An exact copy of the lines from the top of the data through the line with "You are a computer-use" is what you should give, with no pictures in it.

## Stored items:
-- -- --

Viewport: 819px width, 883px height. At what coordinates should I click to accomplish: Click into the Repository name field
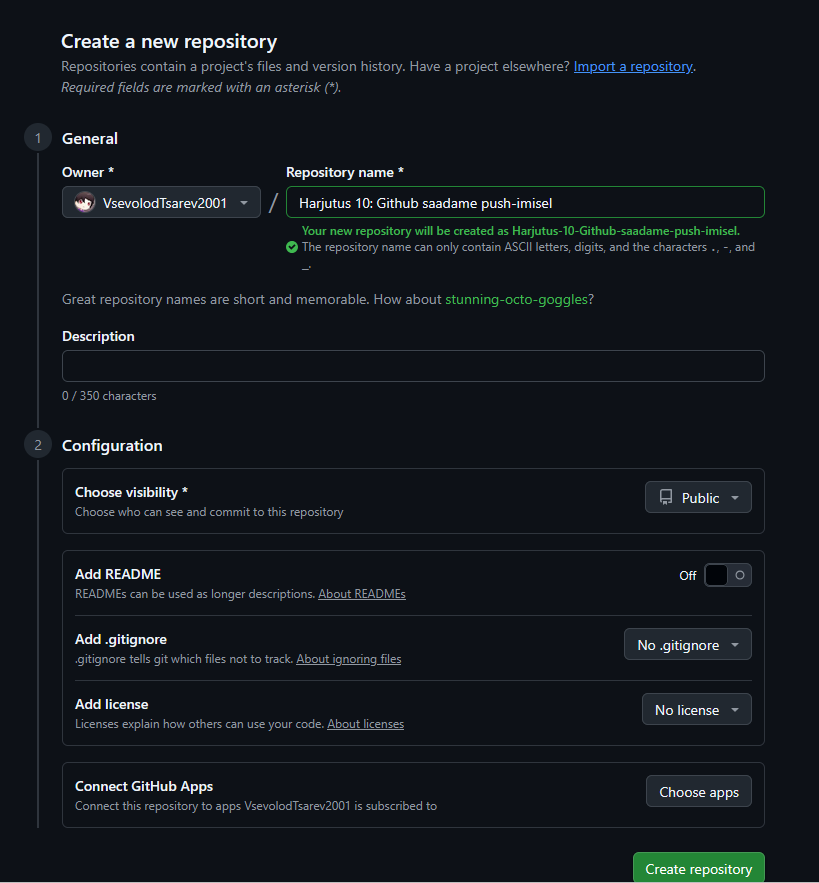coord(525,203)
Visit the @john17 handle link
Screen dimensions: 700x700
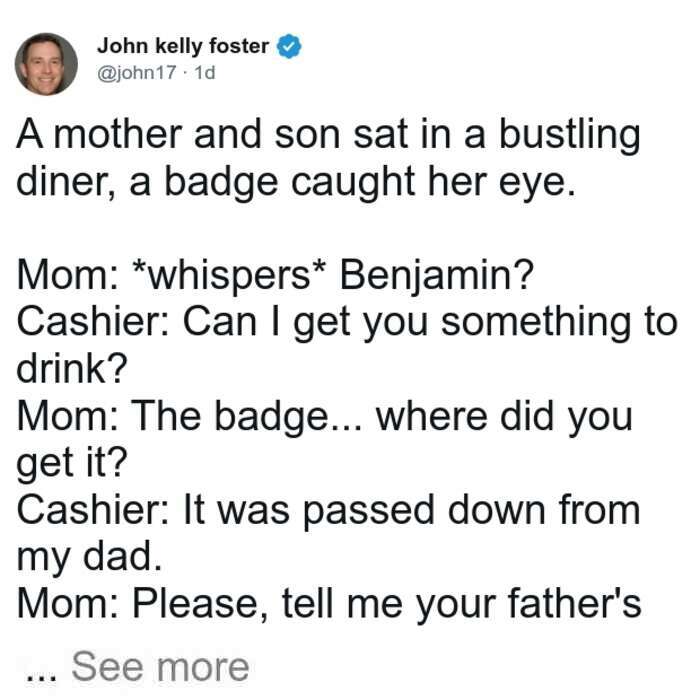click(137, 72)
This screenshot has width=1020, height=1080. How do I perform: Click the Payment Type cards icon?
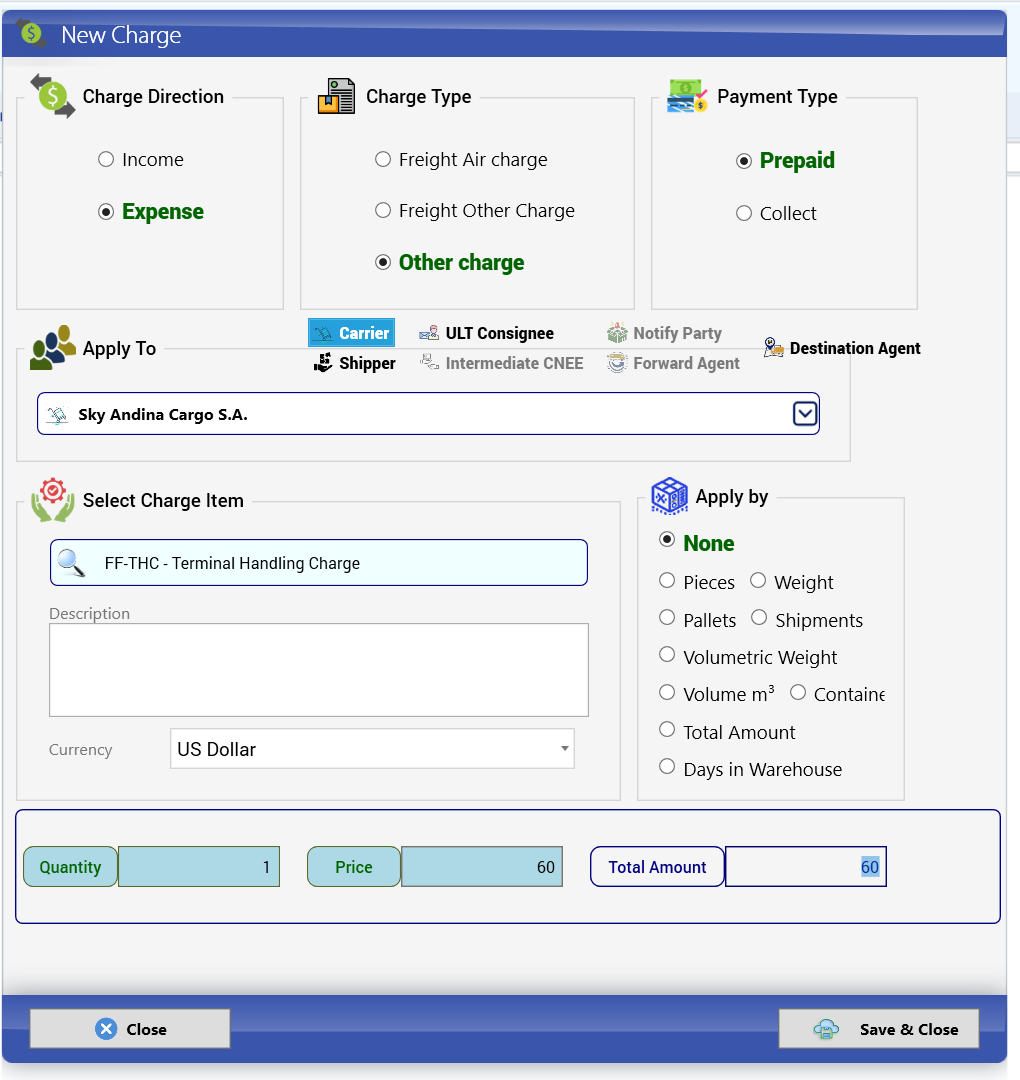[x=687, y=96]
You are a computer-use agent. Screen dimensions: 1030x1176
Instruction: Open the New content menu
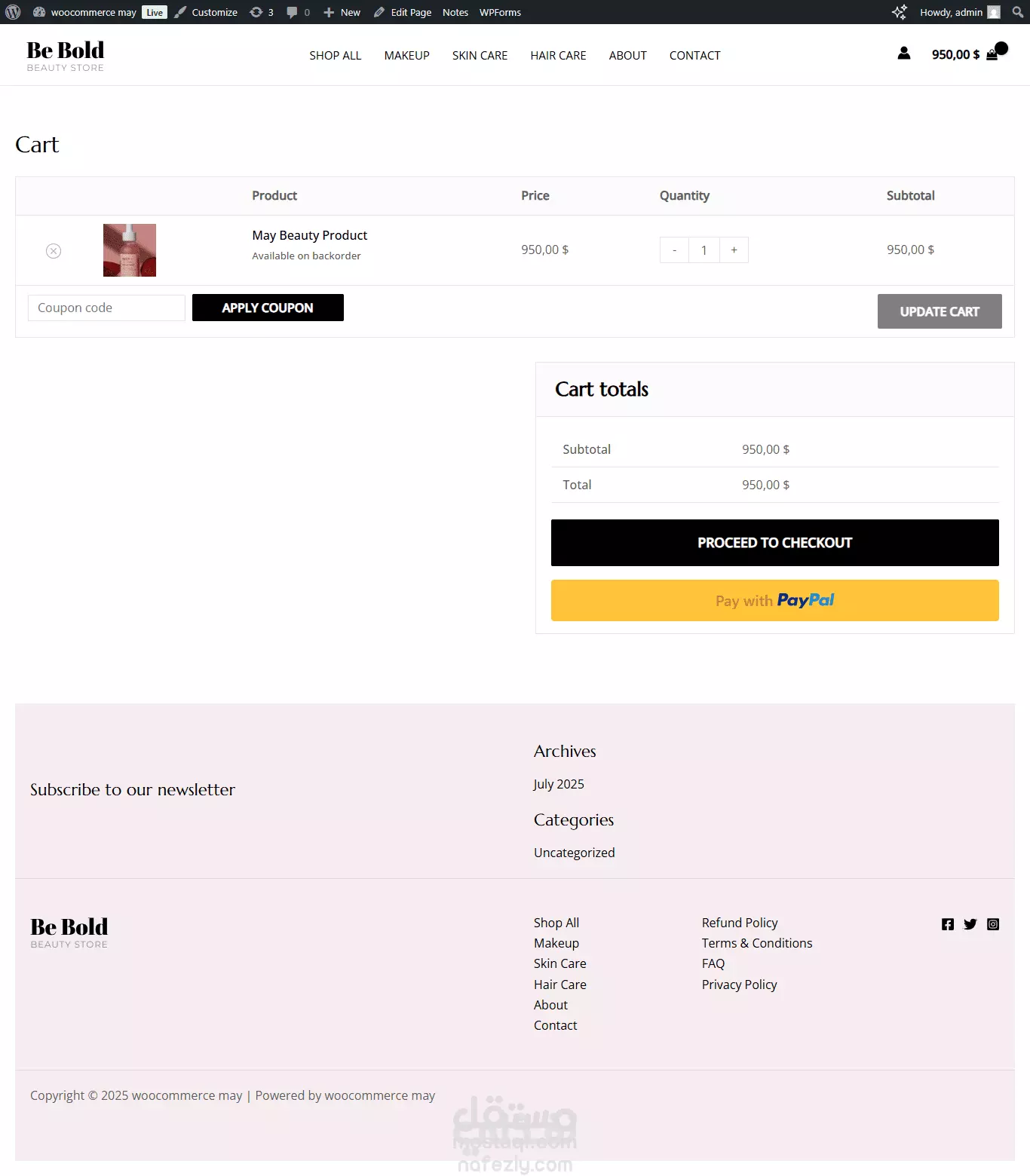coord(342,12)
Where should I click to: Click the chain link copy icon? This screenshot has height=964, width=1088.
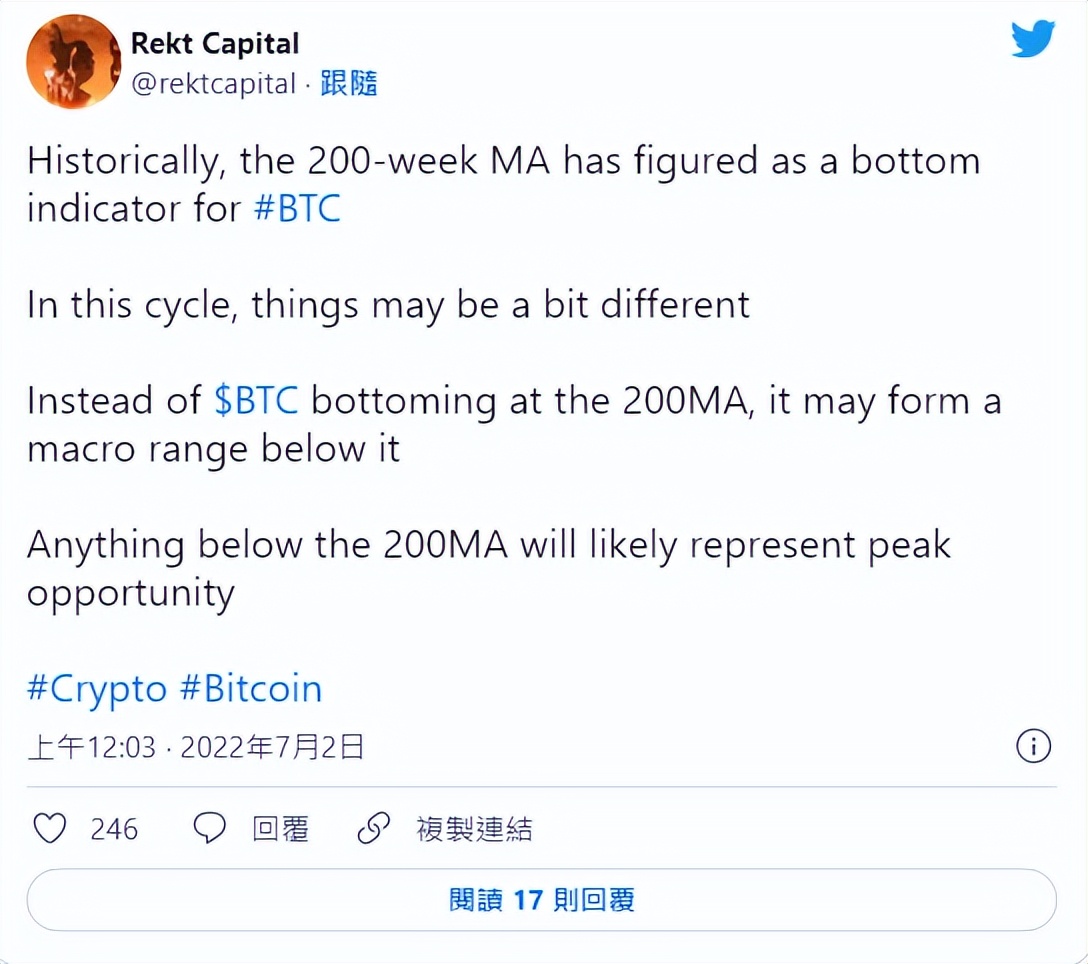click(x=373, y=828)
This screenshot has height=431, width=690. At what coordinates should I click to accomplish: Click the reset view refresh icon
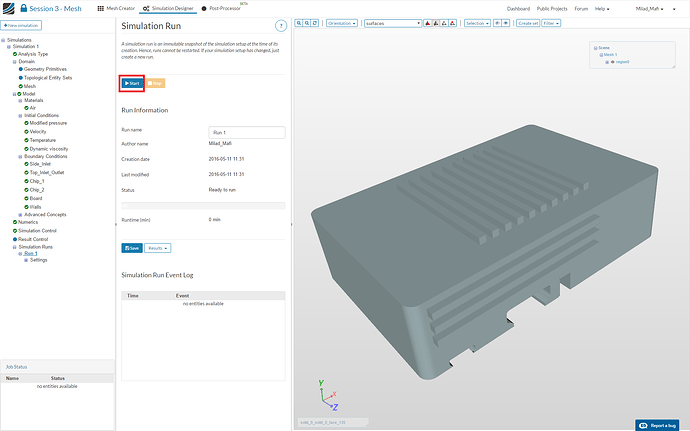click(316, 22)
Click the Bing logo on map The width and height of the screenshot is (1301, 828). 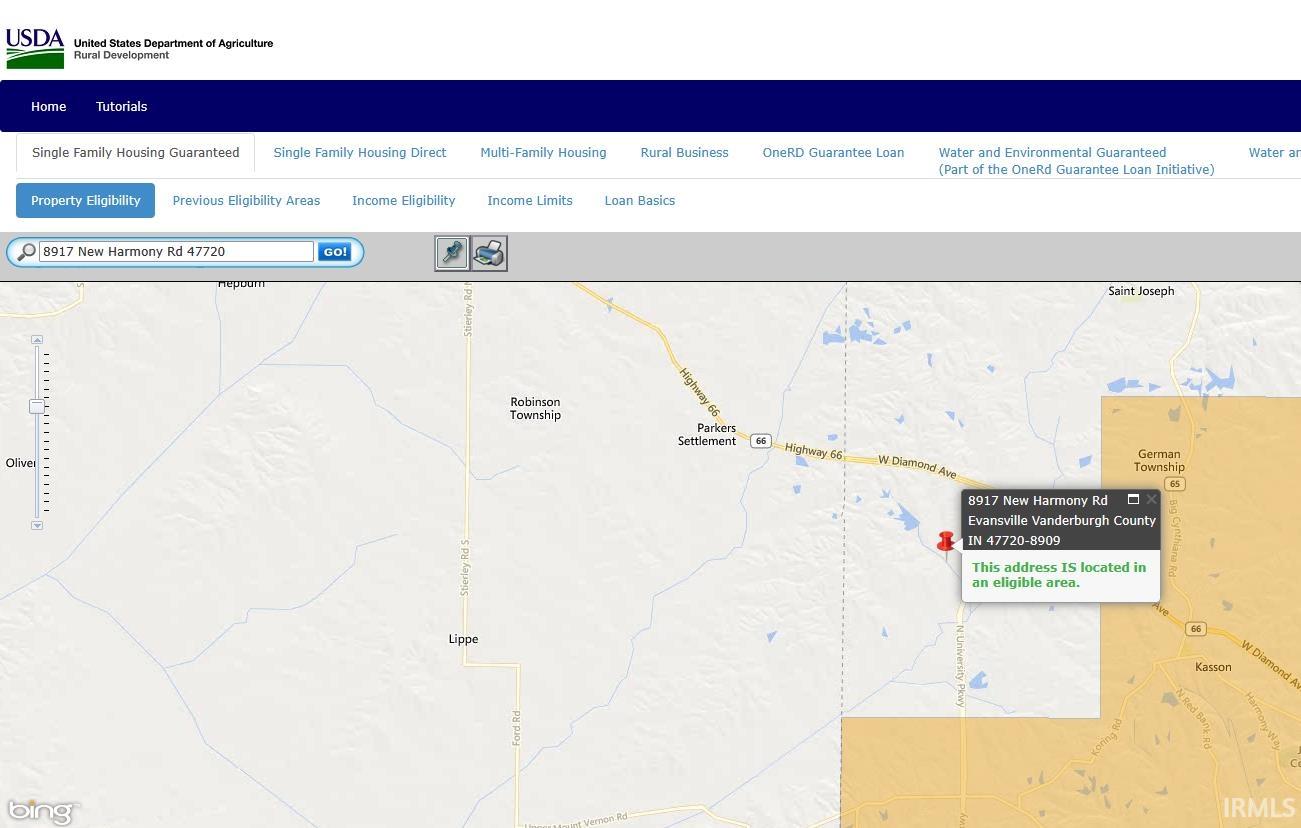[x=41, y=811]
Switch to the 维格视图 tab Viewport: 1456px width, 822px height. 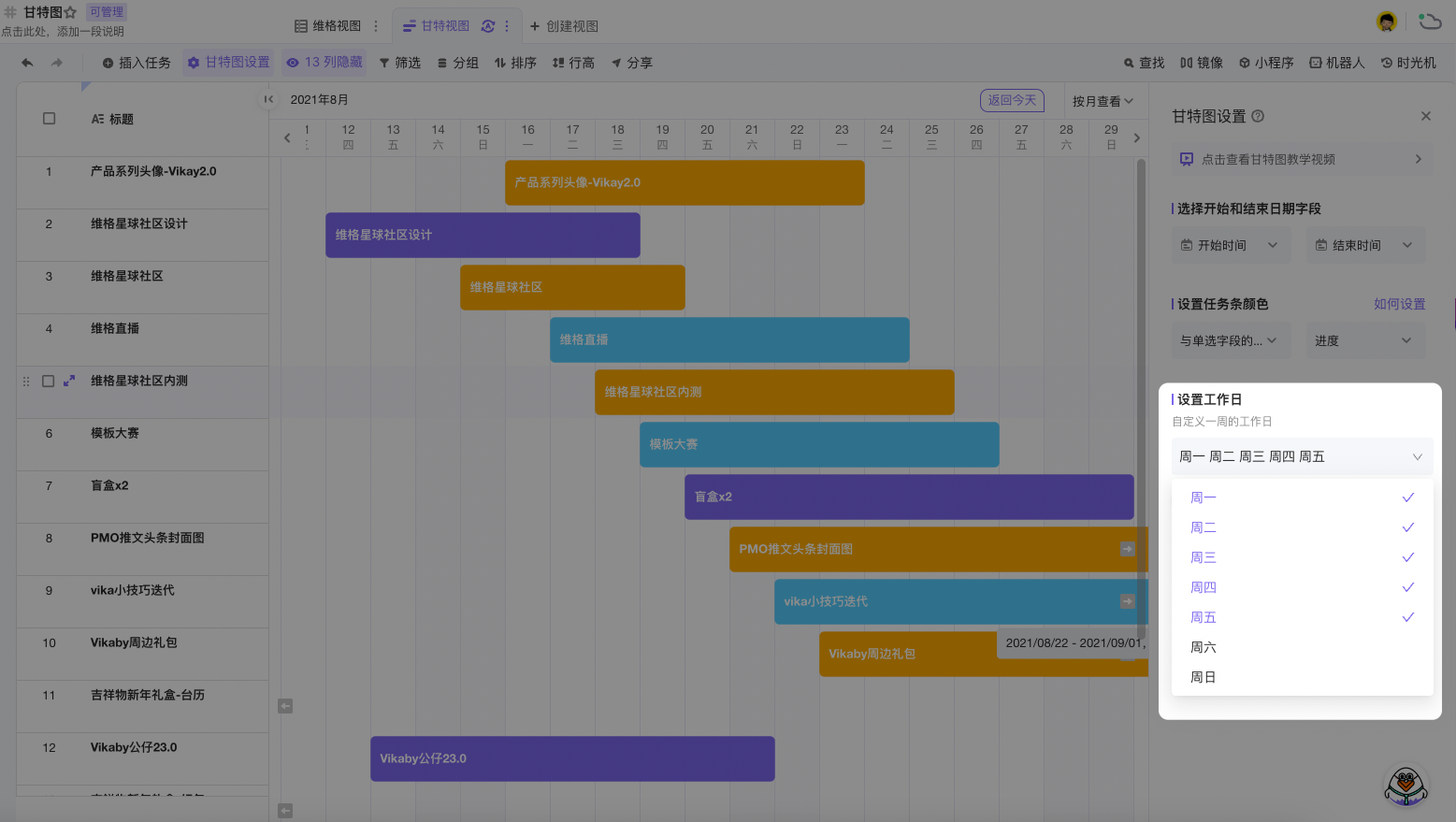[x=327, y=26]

-- -- --

## RESULT FOR THIS EXERCISE:
Viewport: 819px width, 883px height. At what coordinates should I click to accomplish: Click into the Repository name field
coord(525,203)
Visit the @john17 handle link
Screen dimensions: 700x700
click(137, 72)
This screenshot has width=1020, height=1080. How do I perform: Click the Payment Type cards icon?
[x=687, y=96]
You are a computer-use agent. Screen dimensions: 1030x1176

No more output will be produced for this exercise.